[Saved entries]
▬▬▬▬▬▬▬▬▬▬
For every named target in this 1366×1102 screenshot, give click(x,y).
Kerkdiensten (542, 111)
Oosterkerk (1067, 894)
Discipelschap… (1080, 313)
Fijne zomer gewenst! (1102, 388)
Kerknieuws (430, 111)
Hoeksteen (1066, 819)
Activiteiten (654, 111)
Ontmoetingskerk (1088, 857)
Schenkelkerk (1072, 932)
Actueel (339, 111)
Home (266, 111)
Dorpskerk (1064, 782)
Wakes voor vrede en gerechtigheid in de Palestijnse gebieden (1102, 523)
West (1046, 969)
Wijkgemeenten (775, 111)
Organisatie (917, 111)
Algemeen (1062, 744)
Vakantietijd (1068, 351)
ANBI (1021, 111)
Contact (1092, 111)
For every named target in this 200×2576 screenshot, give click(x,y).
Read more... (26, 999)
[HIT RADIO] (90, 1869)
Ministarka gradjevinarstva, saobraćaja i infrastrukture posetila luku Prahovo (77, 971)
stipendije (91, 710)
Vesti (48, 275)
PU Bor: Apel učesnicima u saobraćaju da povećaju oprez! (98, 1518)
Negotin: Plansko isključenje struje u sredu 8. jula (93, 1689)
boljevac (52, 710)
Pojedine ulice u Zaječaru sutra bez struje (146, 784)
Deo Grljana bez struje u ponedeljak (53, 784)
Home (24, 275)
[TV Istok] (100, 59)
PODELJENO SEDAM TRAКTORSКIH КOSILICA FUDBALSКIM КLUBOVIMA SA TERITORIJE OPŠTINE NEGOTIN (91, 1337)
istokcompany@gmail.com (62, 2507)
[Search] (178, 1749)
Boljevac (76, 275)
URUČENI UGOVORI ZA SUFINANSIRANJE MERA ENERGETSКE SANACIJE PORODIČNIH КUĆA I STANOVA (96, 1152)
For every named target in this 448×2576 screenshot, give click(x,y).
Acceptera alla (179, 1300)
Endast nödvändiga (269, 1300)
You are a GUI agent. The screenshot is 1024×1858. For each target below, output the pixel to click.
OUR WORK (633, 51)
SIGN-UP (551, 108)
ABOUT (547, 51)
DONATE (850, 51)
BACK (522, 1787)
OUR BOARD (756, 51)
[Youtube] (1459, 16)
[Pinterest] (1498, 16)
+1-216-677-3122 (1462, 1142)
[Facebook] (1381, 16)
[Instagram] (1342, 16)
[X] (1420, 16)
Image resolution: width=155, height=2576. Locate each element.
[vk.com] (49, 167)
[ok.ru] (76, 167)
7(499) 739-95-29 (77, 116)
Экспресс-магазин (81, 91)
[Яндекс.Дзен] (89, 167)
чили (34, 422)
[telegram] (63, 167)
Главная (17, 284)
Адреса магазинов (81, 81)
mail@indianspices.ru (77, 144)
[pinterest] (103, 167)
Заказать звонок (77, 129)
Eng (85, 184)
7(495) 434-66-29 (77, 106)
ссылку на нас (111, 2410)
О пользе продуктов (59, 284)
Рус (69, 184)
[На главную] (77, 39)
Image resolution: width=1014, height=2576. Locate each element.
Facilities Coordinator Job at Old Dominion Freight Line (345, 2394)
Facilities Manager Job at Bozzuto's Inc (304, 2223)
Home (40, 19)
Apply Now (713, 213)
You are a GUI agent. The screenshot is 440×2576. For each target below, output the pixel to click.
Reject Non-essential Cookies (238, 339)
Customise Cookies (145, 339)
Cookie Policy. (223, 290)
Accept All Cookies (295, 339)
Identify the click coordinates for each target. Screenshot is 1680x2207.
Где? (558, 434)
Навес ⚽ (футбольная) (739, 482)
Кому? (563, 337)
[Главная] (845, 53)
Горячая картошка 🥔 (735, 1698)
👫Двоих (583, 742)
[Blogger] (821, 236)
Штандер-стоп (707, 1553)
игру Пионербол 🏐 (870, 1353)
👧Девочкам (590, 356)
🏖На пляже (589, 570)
▬▬▬▬▬▬▬▬▬▬
→ **TASK REQUIREMENTS**
Only the number of lines in the data that hold "Facilities" should be stated.

→ **RESPONSE**
2